### [Description of the task]
Show every line of the data below that includes the word "computer".
Start of Data records
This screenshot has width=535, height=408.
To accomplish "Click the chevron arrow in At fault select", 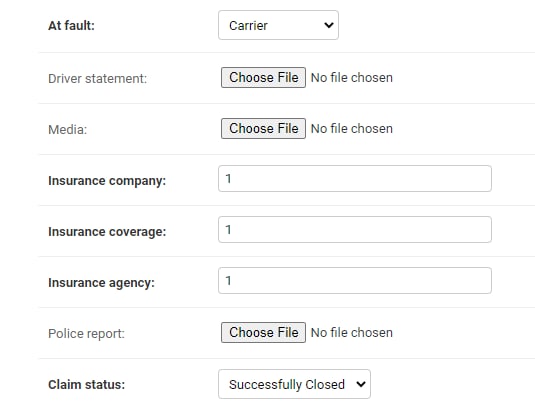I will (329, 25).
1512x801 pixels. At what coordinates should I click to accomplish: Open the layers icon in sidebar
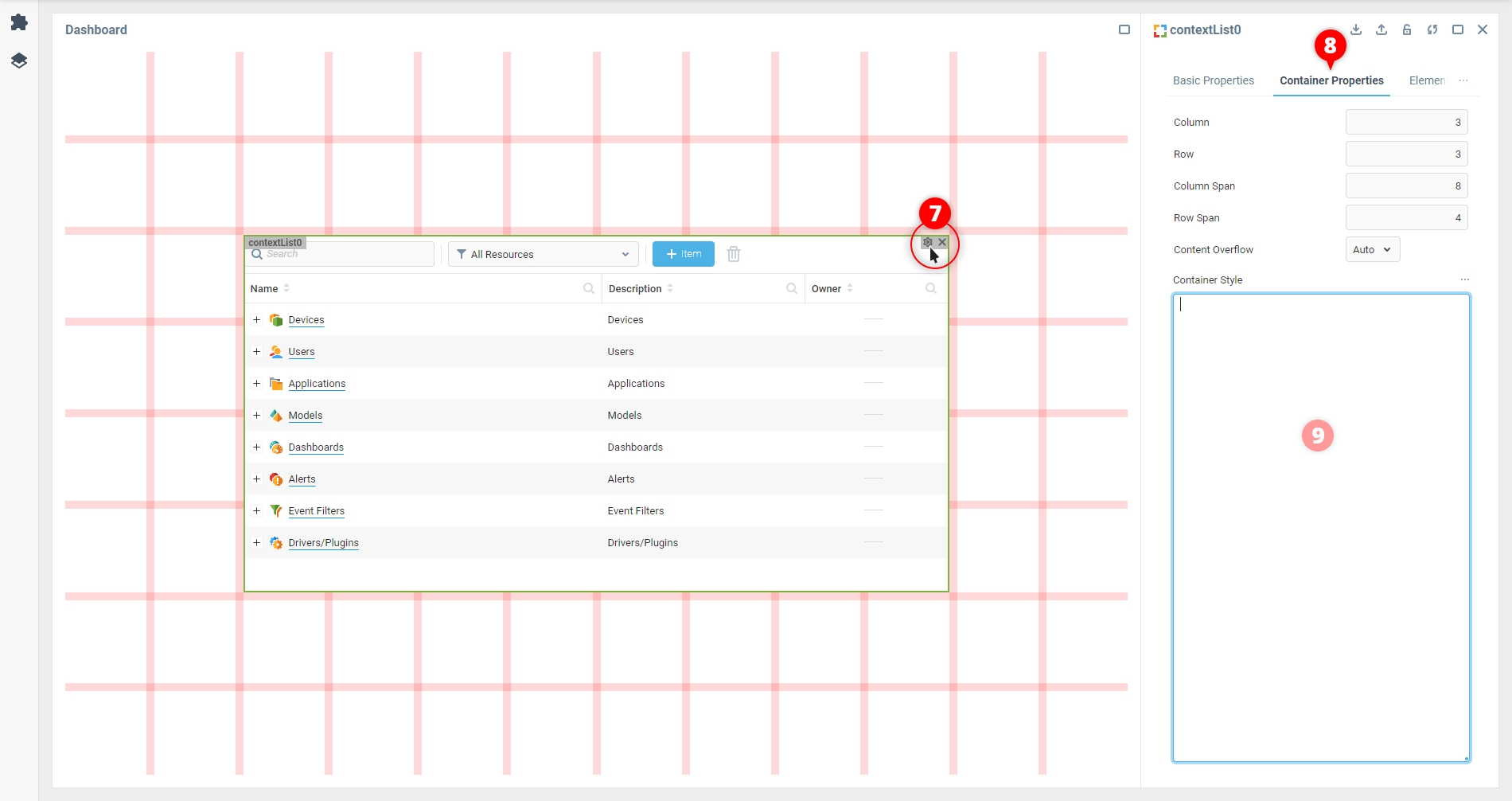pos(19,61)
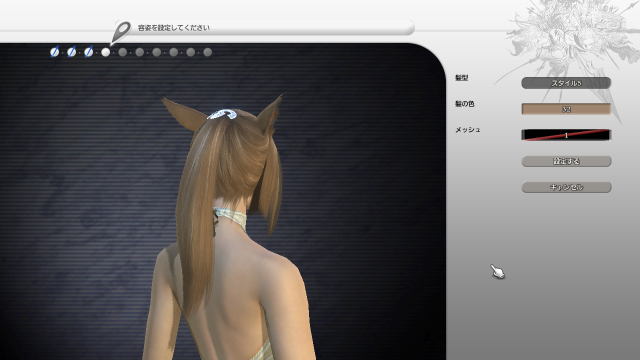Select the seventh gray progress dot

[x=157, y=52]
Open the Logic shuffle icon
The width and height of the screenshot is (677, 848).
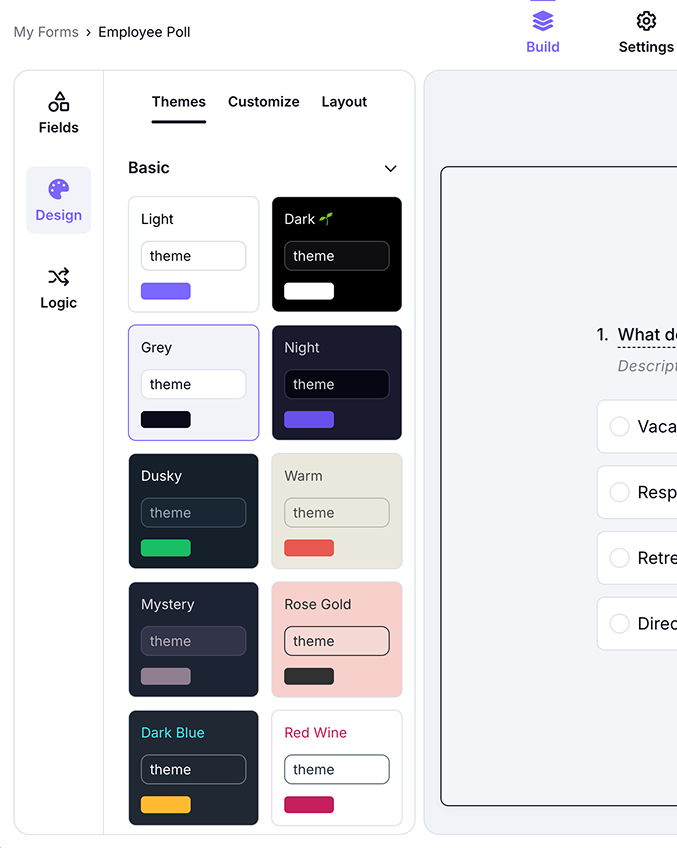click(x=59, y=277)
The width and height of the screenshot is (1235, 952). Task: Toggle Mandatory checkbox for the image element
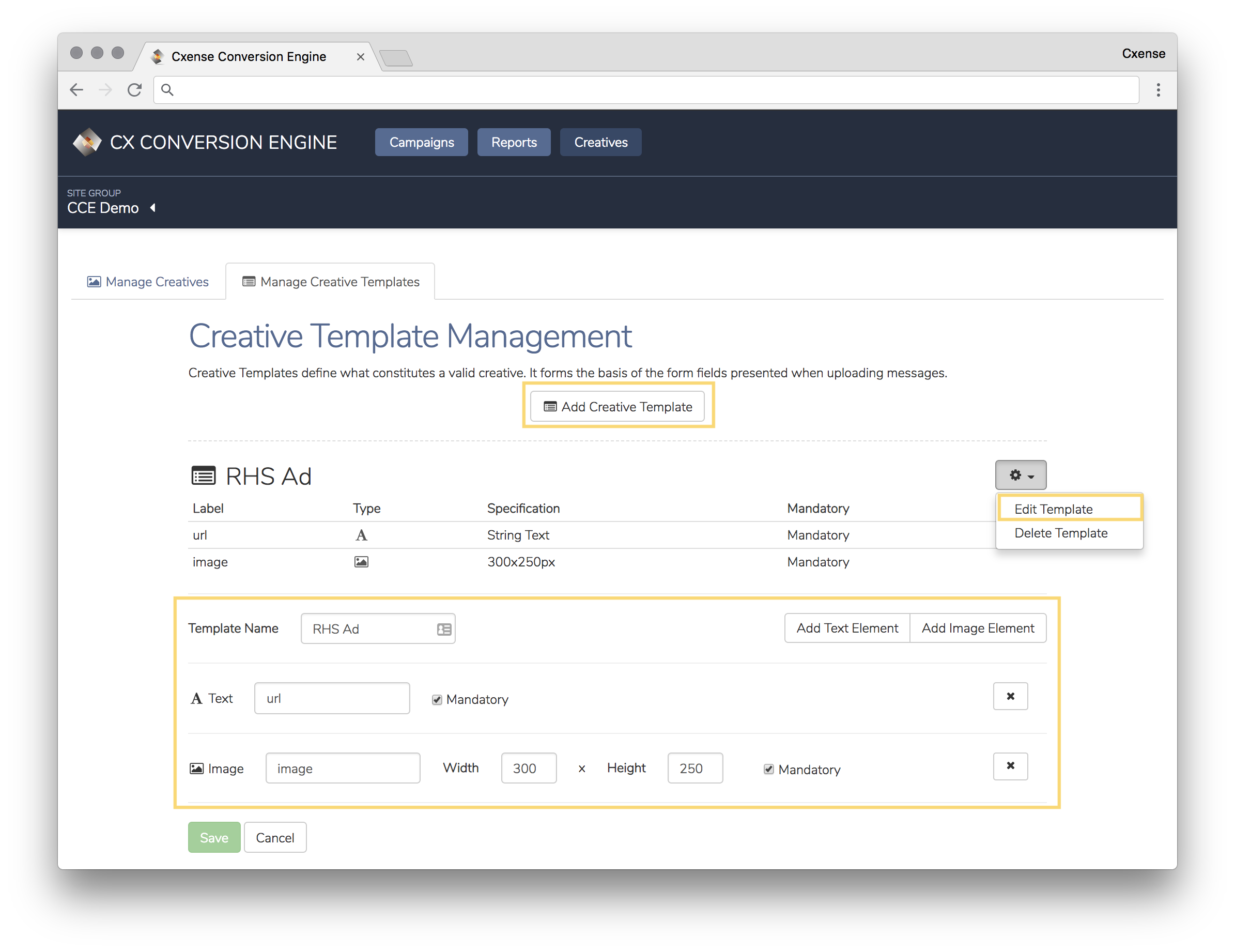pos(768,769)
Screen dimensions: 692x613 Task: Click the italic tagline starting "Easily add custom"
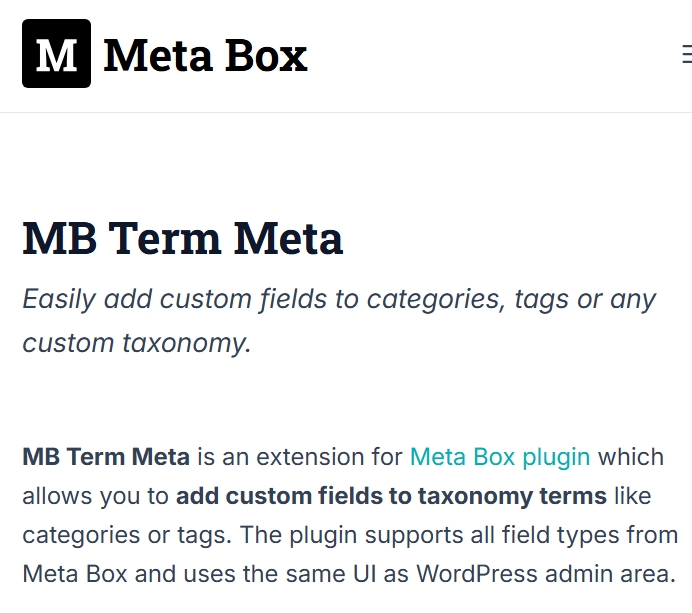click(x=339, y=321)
End of Data records
Start of Data records
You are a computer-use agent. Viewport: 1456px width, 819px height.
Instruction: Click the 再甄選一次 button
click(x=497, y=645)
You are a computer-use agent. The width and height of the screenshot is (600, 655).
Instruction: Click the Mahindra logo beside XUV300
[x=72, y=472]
End of Data records
### [Solved exercise]
You are a computer-use agent. Viewport: 1456px width, 819px height.
You are a computer-use agent. The width and height of the screenshot is (600, 655).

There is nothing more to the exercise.